Cell Cycle Kinetics and Sister Chromatid Exchange in Mosaic Turner Syndrome
Miriam Beatriz Goulart,
Eduardo Vieira Neto,
Daniela R. Ney Garcia,
Marília Martins Guimarães,
Isaías Soares de Paiva,
Karina de Ferran,
Nathalia Correia Krause dos Santos,
Luciana Santos Barbosa,
Amanda F. de Figueiredo,
Maria Cecília Menks Ribeiro,
Márcia Gonçalves Ribeiro
Affiliations
Miriam Beatriz Goulart
Laboratory of Genetics, Institute of Childcare and Pediatrics Martagão Gesteira (IPPMG), Federal University of Rio de Janeiro (UFRJ), Rio de Janeiro 21941-912, RJ, Brazil
Eduardo Vieira Neto
Genetic and Genomic Medicine Division, Department of Pediatrics, School of Medicine, University of Pittsburgh, Pittsburgh, PA 15224, USA
Daniela R. Ney Garcia
Laboratory of Genetics, Institute of Childcare and Pediatrics Martagão Gesteira (IPPMG), Federal University of Rio de Janeiro (UFRJ), Rio de Janeiro 21941-912, RJ, Brazil
Marília Martins Guimarães
Pediatric Endocrinology Service, IPPMG, UFRJ, Rio de Janeiro 21941-912, RJ, Brazil
Isaías Soares de Paiva
Faculty of Medicine, University of Grande Rio (Unigranrio), Duque de Caxias 25071-202, RJ, Brazil
Karina de Ferran
Pediatric Endocrinology Service, IPPMG, UFRJ, Rio de Janeiro 21941-912, RJ, Brazil
Nathalia Correia Krause dos Santos
Pediatric Endocrinology Service, IPPMG, UFRJ, Rio de Janeiro 21941-912, RJ, Brazil
Luciana Santos Barbosa
Laboratory of Genetics, Institute of Childcare and Pediatrics Martagão Gesteira (IPPMG), Federal University of Rio de Janeiro (UFRJ), Rio de Janeiro 21941-912, RJ, Brazil
Amanda F. de Figueiredo
Laboratory of Genetics, Institute of Childcare and Pediatrics Martagão Gesteira (IPPMG), Federal University of Rio de Janeiro (UFRJ), Rio de Janeiro 21941-912, RJ, Brazil
Maria Cecília Menks Ribeiro
Laboratory of Genetics, Institute of Childcare and Pediatrics Martagão Gesteira (IPPMG), Federal University of Rio de Janeiro (UFRJ), Rio de Janeiro 21941-912, RJ, Brazil
Márcia Gonçalves Ribeiro
Laboratory of Genetics, Institute of Childcare and Pediatrics Martagão Gesteira (IPPMG), Federal University of Rio de Janeiro (UFRJ), Rio de Janeiro 21941-912, RJ, Brazil
Turner syndrome (TS) is caused by a complete or partial absence of an X or Y chromosome, including chromosomal mosaicism, affecting 1 in 2500 female live births.
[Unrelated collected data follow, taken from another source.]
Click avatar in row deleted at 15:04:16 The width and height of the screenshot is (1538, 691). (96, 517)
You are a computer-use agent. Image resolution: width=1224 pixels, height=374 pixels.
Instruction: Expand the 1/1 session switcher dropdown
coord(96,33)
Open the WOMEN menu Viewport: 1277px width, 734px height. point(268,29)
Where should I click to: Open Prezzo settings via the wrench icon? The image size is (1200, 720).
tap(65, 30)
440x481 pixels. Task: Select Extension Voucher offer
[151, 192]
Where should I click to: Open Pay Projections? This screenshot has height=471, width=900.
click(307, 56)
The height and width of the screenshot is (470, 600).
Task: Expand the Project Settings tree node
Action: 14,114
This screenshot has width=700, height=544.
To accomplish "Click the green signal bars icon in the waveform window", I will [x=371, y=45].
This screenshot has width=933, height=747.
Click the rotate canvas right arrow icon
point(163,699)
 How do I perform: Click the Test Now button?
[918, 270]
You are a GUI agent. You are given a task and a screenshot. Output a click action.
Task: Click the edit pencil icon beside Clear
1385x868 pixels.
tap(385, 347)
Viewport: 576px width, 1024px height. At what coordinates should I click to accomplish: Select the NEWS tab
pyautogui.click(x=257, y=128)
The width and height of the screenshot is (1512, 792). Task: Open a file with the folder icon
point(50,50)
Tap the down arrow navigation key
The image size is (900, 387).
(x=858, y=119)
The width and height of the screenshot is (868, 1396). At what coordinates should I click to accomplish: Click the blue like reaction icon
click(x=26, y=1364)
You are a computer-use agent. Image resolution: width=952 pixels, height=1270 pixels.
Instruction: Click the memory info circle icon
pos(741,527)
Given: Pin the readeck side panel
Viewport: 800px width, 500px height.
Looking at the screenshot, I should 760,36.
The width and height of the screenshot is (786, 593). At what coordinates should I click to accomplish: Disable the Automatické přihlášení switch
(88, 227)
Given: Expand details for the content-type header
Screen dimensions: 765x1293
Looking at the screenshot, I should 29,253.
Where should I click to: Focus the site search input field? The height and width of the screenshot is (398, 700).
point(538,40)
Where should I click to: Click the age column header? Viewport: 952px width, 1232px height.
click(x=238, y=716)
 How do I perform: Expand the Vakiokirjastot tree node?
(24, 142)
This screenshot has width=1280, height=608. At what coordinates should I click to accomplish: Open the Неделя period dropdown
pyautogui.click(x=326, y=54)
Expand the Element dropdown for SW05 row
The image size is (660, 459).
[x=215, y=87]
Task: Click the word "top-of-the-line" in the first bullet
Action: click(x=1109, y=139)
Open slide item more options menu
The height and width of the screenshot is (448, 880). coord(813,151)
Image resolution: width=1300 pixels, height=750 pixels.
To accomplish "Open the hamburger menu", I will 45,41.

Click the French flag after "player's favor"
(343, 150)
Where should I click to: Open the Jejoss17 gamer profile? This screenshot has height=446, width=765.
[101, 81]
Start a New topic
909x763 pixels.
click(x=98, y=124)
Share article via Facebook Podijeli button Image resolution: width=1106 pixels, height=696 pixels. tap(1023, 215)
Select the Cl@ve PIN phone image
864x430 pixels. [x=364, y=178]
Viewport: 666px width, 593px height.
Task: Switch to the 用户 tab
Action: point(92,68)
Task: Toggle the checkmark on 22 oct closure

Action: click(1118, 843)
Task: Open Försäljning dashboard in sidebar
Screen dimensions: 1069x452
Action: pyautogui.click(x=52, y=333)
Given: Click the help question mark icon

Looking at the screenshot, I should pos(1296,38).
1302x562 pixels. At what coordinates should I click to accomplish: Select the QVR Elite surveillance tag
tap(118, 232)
Sister chromatid exchange (SCE) is used as a sensitive indicator of spontaneous chromosome instability. Cells from mosaic patients constitute useful material for SCE evaluations as they grow under the influence of the same genetic background and endogenous and exogenous factors. We evaluated the proliferation dynamics and SCE frequencies of 45,X and 46,XN cells of 17 mosaic TS patients. In two participants, the 45,X cells exhibited a proliferative disadvantage in relation to 46,XN cells after 72 h of cultivation. The analysis of the mean proliferation index (PI) showed a trend for a significant difference between the 45,X and 46,X+der(X)/der(Y) cell lineages; however, there were no intra-individual differences. On the other hand, mean SCE frequencies showed that 46,X+der(X) had the highest mean value and 46,XX the lowest, with 45,X occupying an intermediate position among the lineages found in at least three participants; moreover, there were intra-individual differences in five patients. Although 46,X+der(X)/der(Y) cell lineages, found in more than 70% of participants, were the most unstable, they had a slightly higher mean PI than the 45,X cell lineages in younger (≤17 years) mosaic TS participants. This suggests that cells with a karyotype distinct from 45,X may increase with time in mosaic TS children and adolescents.